**Assignment:** Look below for the line that contains "Добавить комментарий (58, 1092)", then copy it and each following line exactly, through and including the line that contains "[Telegram] (92, 1038)".

**Input material:**

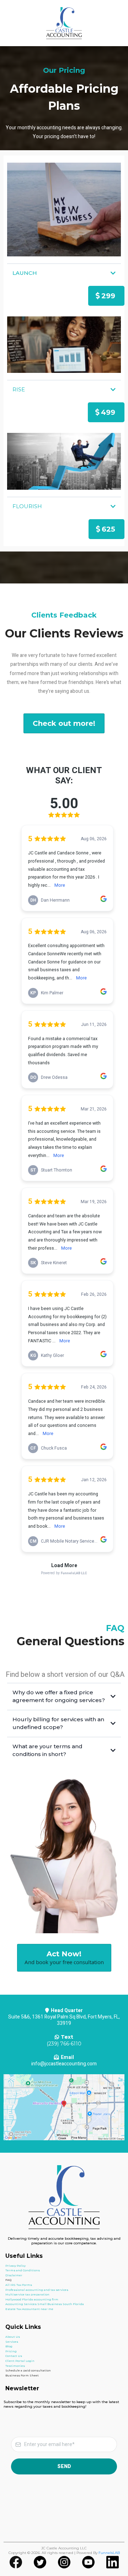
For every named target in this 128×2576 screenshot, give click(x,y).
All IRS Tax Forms (18, 2285)
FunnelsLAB (109, 2552)
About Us (12, 2336)
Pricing (11, 2351)
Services (11, 2341)
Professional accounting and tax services (36, 2290)
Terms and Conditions (22, 2270)
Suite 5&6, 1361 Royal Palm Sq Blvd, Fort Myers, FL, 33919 (64, 2020)
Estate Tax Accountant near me (29, 2309)
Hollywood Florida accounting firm (31, 2299)
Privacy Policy (15, 2265)
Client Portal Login (19, 2361)
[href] (64, 2107)
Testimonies (15, 2366)
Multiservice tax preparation (27, 2294)
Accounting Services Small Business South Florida (44, 2304)
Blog (8, 2346)
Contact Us (13, 2356)
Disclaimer (13, 2275)
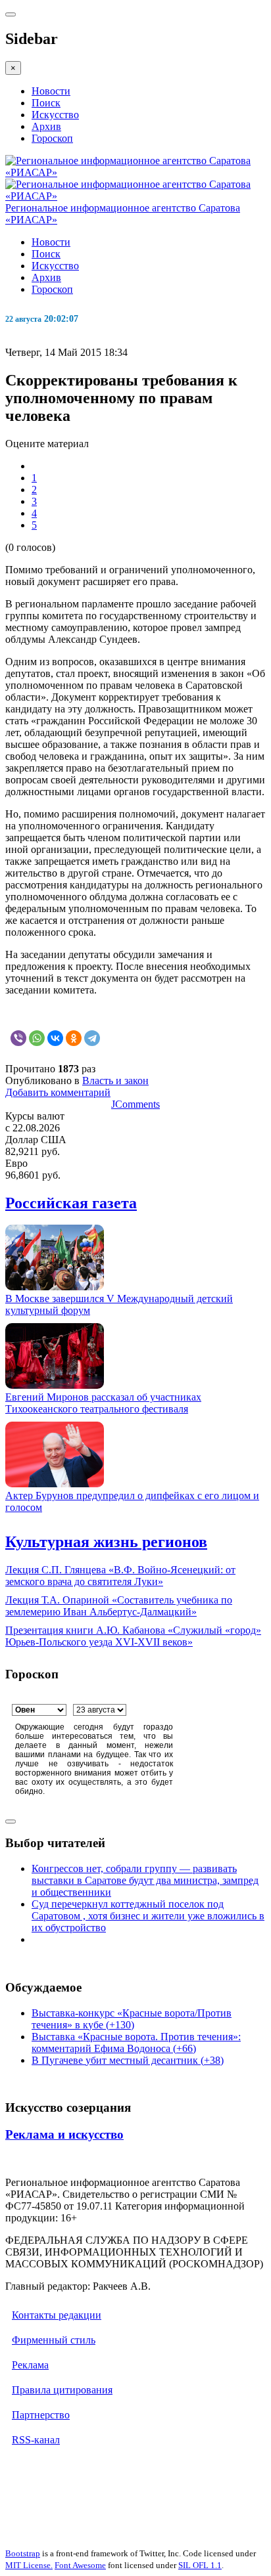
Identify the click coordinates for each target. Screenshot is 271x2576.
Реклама (30, 2364)
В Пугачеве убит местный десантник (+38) (128, 2060)
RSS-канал (36, 2439)
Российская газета (71, 1203)
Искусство (55, 114)
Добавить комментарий (58, 1092)
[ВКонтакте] (55, 1038)
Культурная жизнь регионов (106, 1541)
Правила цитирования (62, 2389)
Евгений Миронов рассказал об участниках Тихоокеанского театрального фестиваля (103, 1402)
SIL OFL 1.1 (200, 2565)
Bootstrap (22, 2553)
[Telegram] (92, 1038)
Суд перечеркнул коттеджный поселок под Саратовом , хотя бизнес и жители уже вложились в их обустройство (148, 1915)
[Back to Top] (10, 1821)
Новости (51, 91)
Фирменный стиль (53, 2340)
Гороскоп (52, 138)
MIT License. (29, 2565)
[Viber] (18, 1038)
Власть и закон (115, 1080)
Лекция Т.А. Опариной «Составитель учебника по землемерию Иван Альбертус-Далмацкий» (118, 1605)
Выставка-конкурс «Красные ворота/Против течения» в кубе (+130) (132, 2018)
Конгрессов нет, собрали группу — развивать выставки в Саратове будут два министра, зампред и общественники (145, 1880)
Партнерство (41, 2414)
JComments (135, 1104)
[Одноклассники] (74, 1038)
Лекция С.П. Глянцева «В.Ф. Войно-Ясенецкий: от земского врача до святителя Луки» (120, 1575)
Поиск (46, 102)
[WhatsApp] (37, 1038)
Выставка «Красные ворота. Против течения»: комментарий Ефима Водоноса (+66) (136, 2042)
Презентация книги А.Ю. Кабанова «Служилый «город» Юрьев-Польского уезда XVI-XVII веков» (133, 1636)
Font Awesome (80, 2565)
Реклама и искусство (64, 2134)
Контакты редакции (56, 2315)
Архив (46, 126)
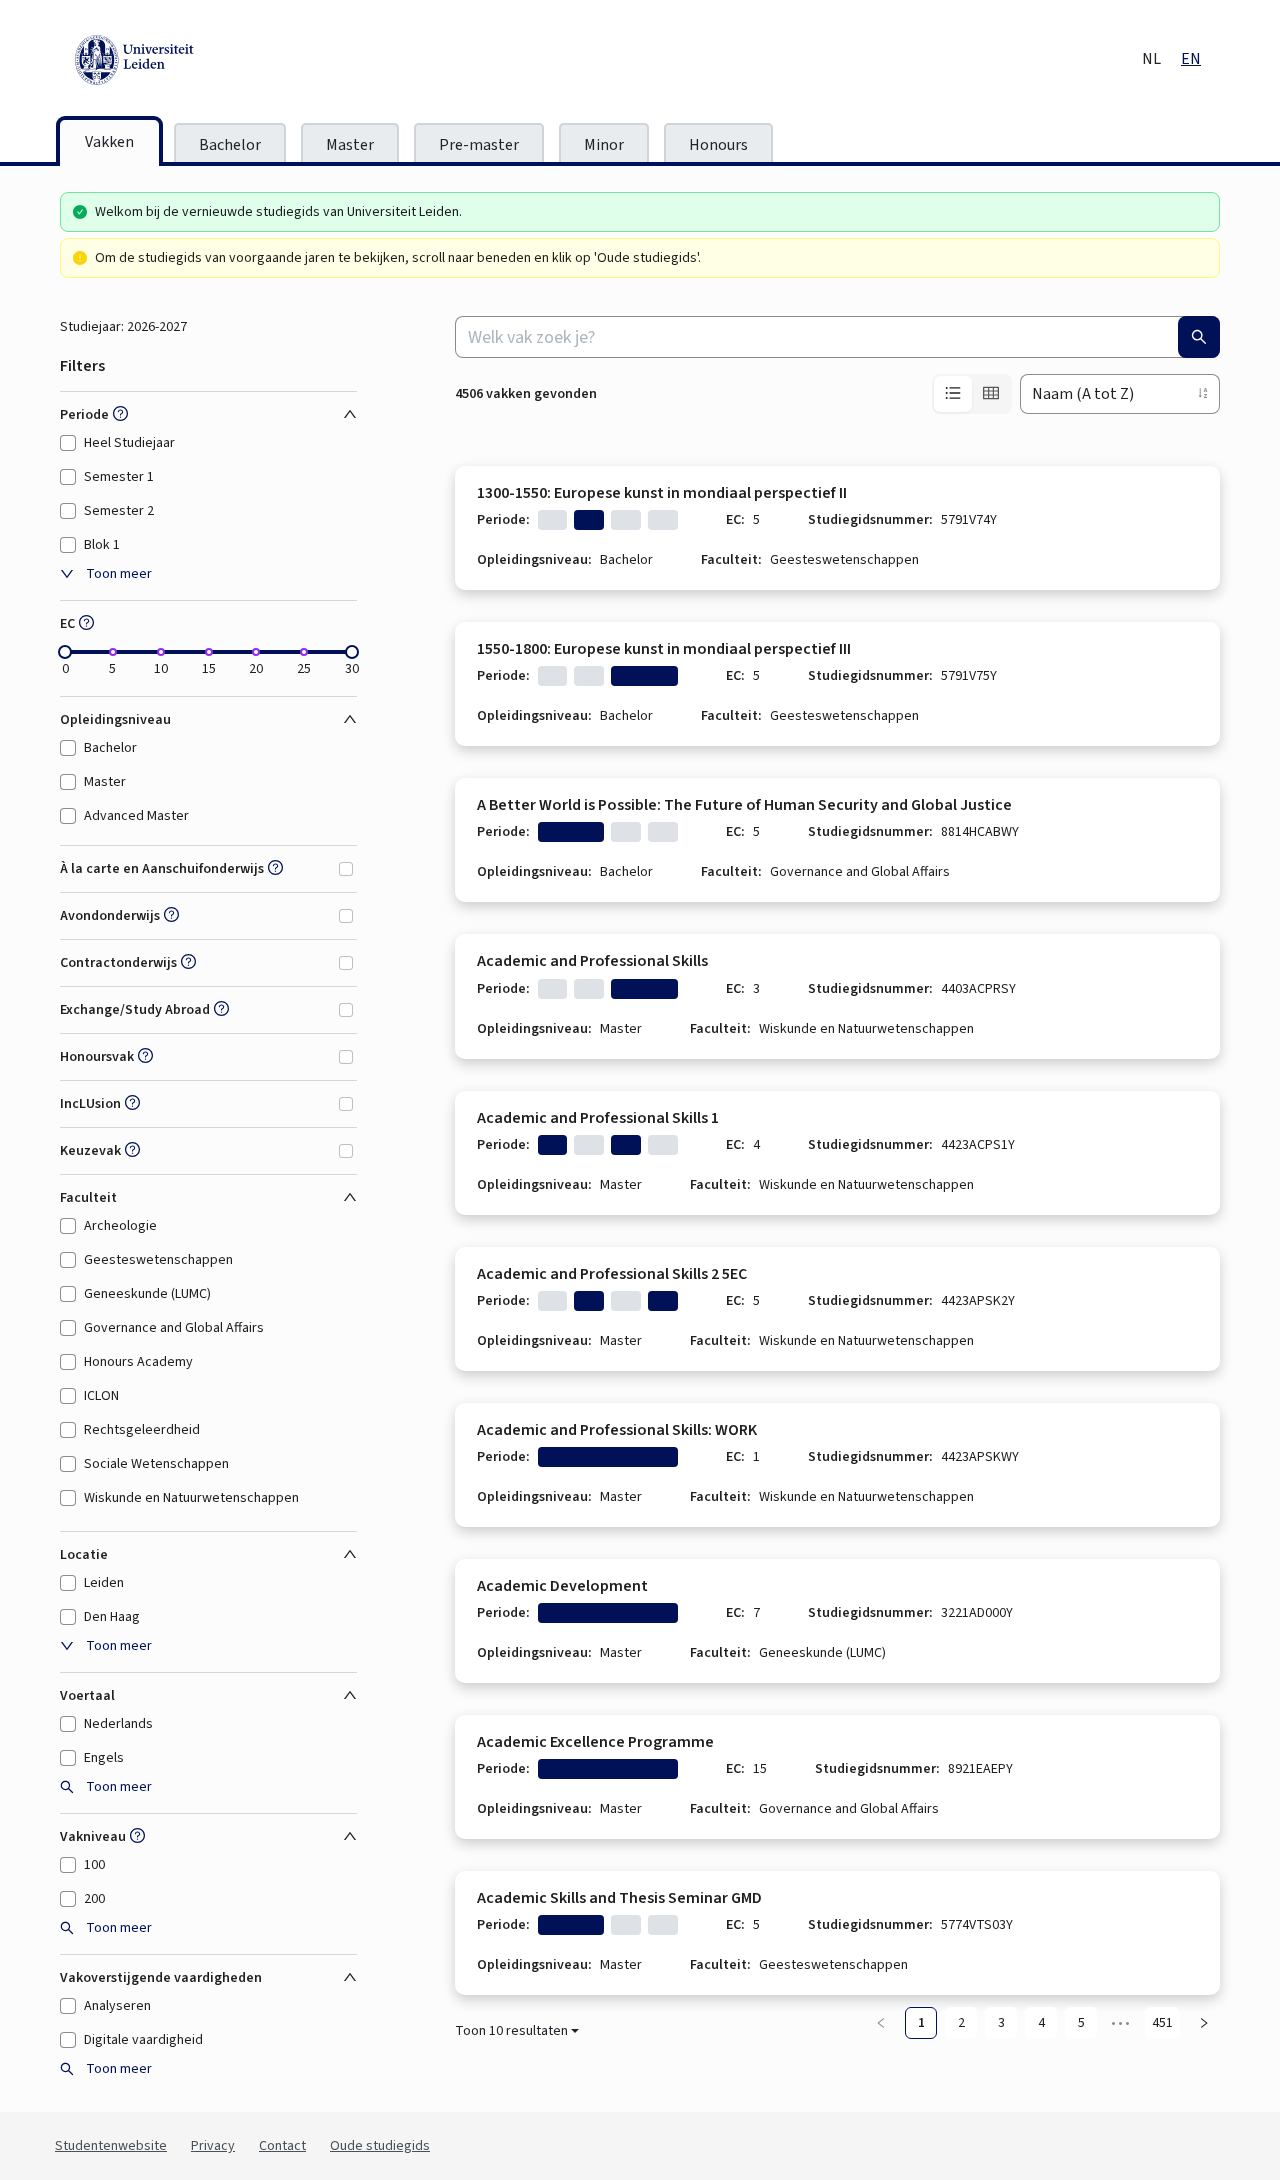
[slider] (65, 652)
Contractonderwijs (118, 963)
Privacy (213, 2146)
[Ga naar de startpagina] (225, 60)
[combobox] (837, 337)
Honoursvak (97, 1057)
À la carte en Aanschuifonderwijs (162, 869)
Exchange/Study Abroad (135, 1010)
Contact (282, 2146)
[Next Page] (1204, 2023)
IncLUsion (90, 1104)
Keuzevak (90, 1151)
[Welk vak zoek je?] (1199, 337)
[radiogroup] (972, 394)
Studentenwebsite (111, 2146)
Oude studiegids (380, 2146)
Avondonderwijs (110, 916)
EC (67, 624)
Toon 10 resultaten (511, 2031)
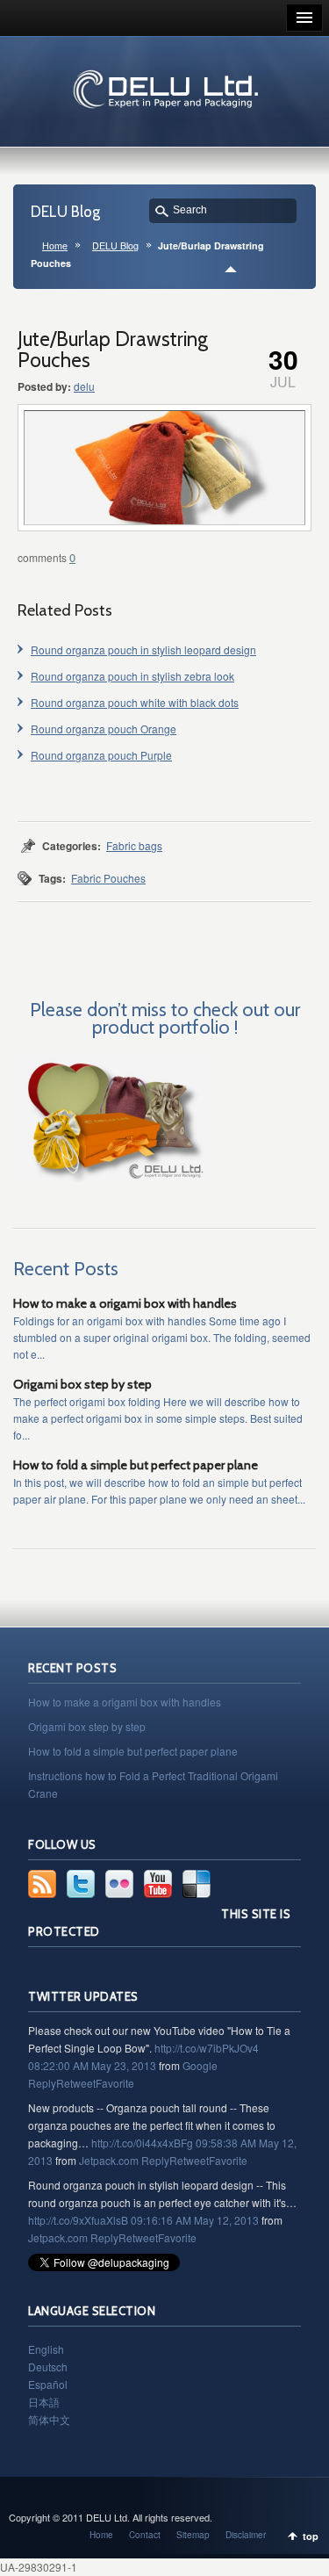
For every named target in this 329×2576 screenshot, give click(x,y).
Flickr (119, 1884)
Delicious (196, 1884)
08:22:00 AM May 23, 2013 (92, 2065)
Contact (145, 2535)
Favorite (115, 2082)
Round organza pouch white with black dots (135, 702)
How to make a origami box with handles (125, 1303)
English (46, 2348)
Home (55, 245)
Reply (42, 2082)
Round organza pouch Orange (103, 728)
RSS (42, 1884)
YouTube (158, 1884)
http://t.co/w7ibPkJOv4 (206, 2047)
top (310, 2536)
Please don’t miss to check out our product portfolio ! (165, 1018)
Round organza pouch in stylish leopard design (143, 649)
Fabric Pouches (108, 877)
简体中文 (49, 2419)
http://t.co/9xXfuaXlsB (78, 2219)
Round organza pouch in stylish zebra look (132, 675)
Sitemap (193, 2535)
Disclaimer (245, 2535)
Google (200, 2065)
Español (48, 2384)
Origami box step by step (82, 1384)
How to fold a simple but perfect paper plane (135, 1465)
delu (84, 386)
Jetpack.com (109, 2160)
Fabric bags (134, 845)
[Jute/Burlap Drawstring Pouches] (164, 467)
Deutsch (48, 2366)
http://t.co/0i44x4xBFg (142, 2142)
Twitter (81, 1884)
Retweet (76, 2082)
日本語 (44, 2401)
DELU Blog (115, 245)
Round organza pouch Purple (101, 754)
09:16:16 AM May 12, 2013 (195, 2219)
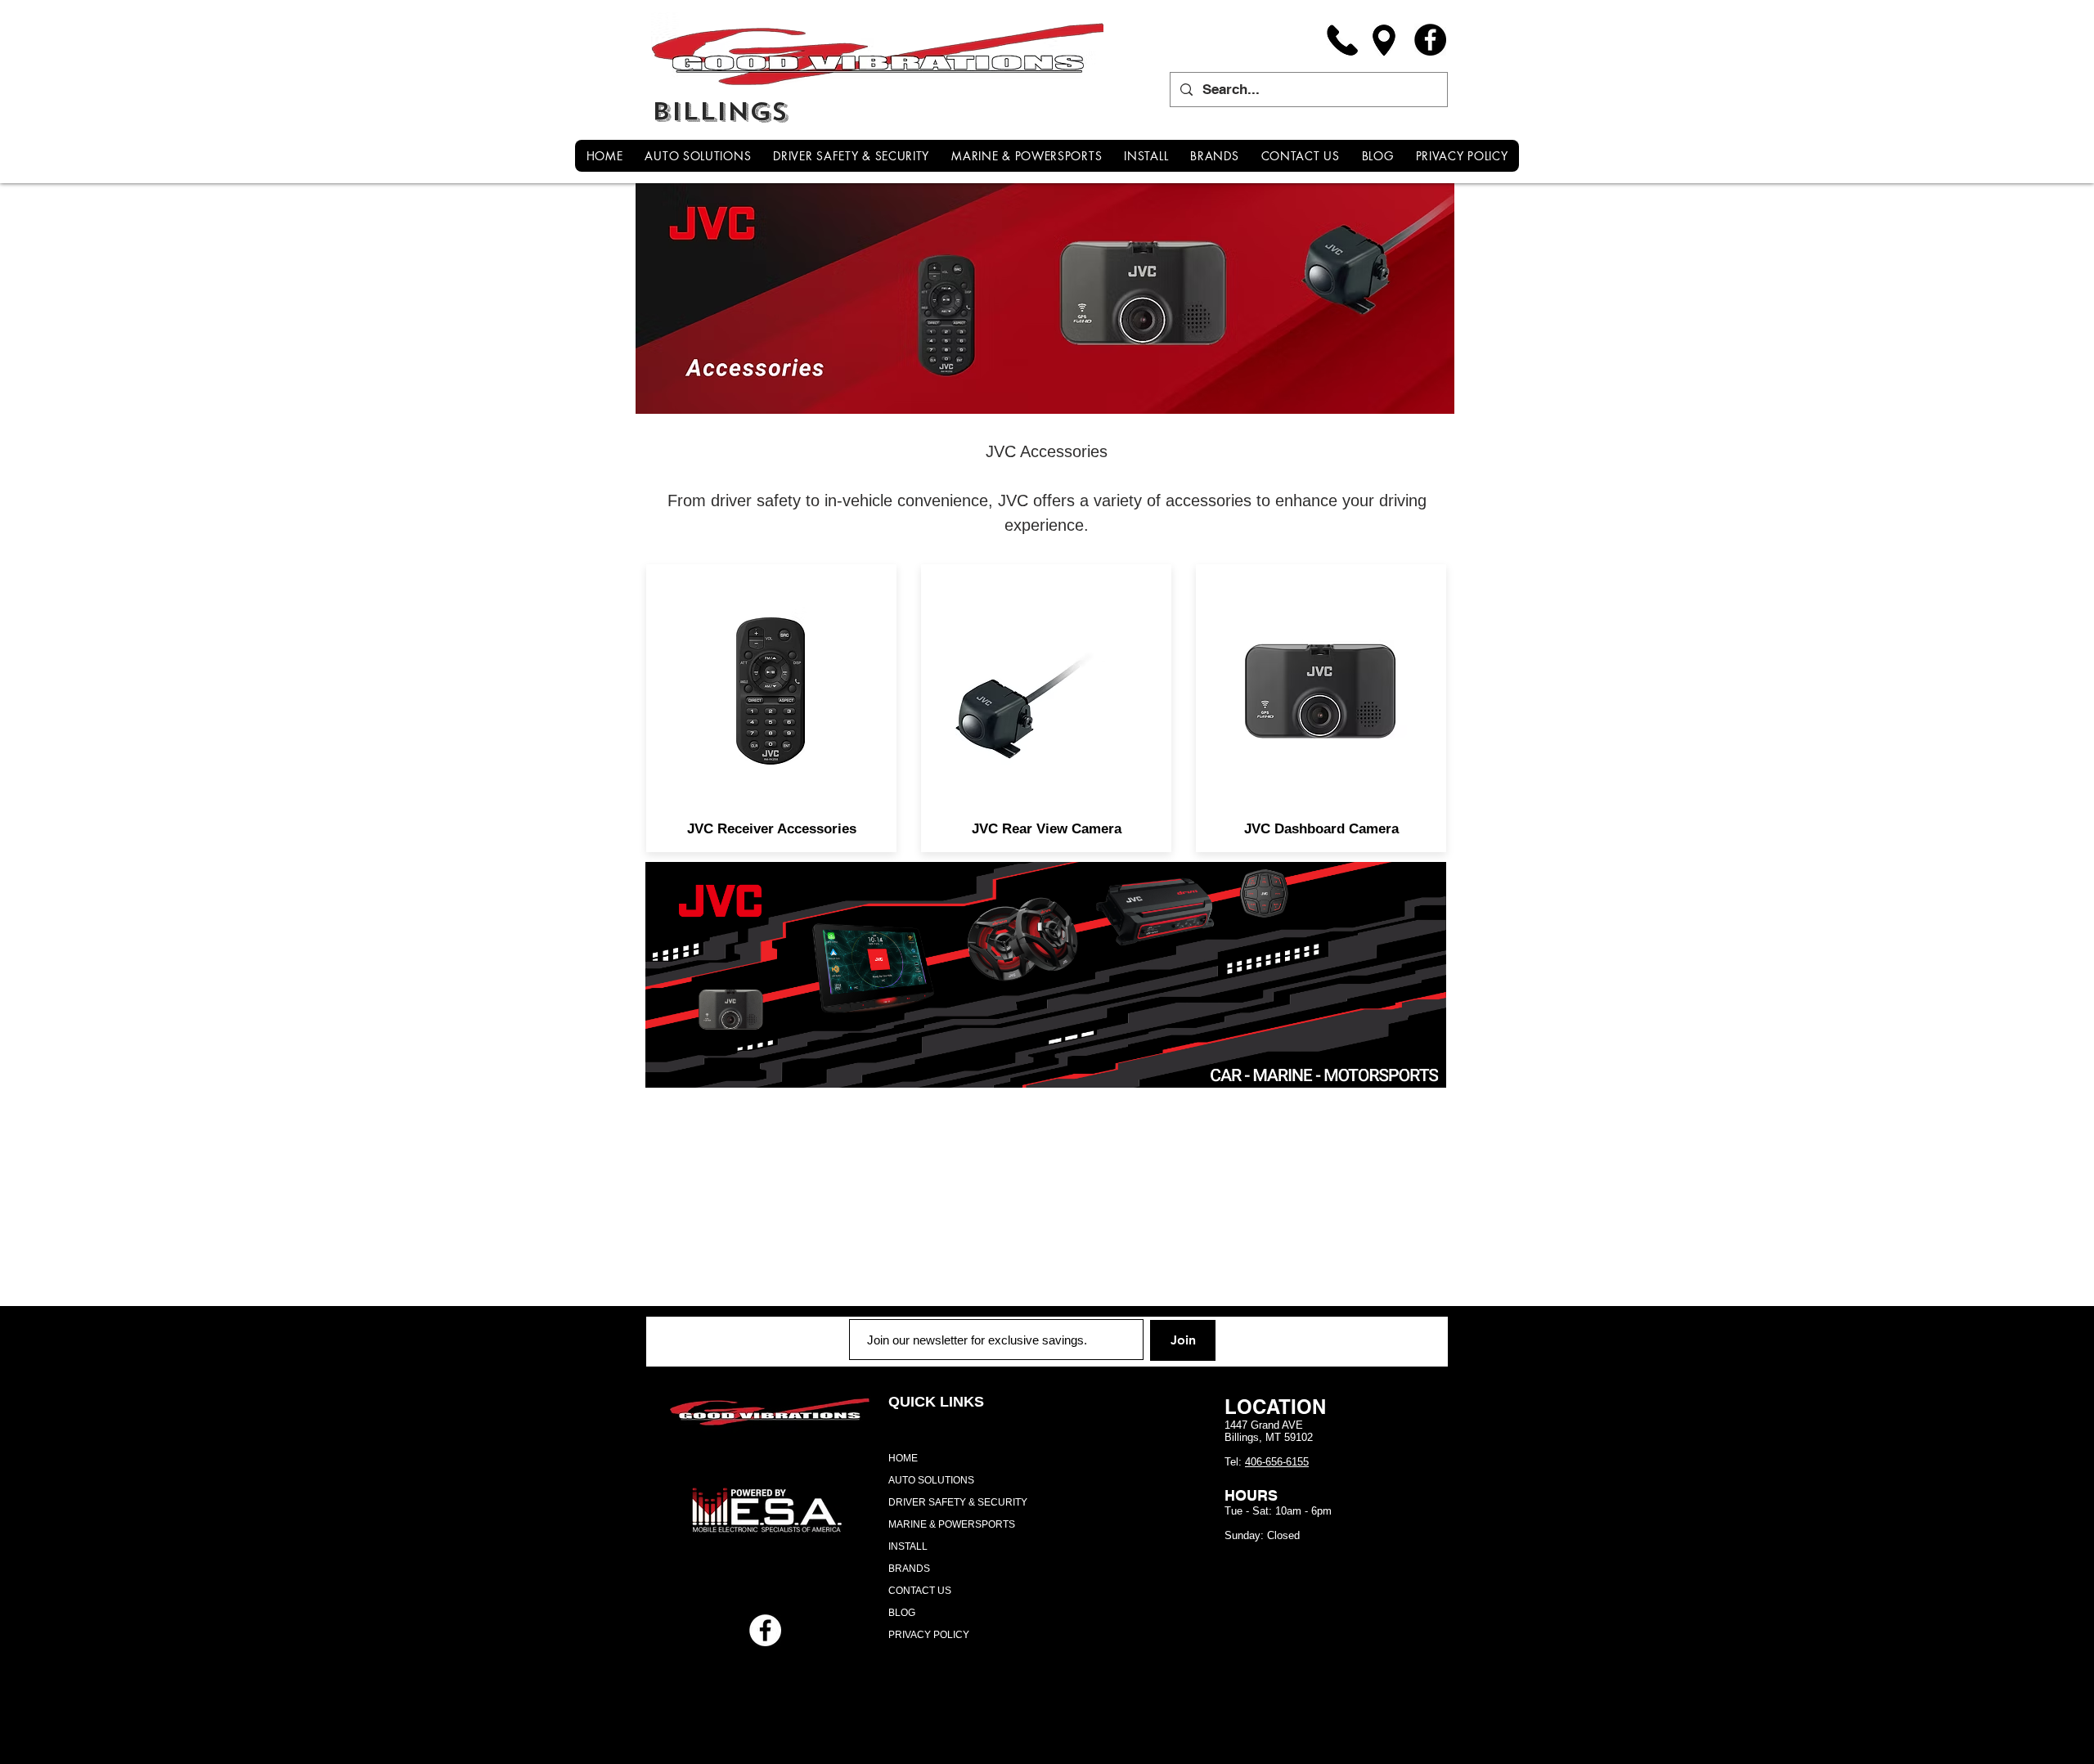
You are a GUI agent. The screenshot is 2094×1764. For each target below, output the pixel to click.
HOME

**Response box:**
Добавить комментарий (58, 1092)
[ВКонтакте] (55, 1038)
Культурная жизнь регионов (106, 1541)
Правила цитирования (62, 2389)
Евгений Миронов рассказал об участниках Тихоокеанского театрального фестиваля (103, 1402)
SIL OFL 1.1 (200, 2565)
Bootstrap (22, 2553)
[Telegram] (92, 1038)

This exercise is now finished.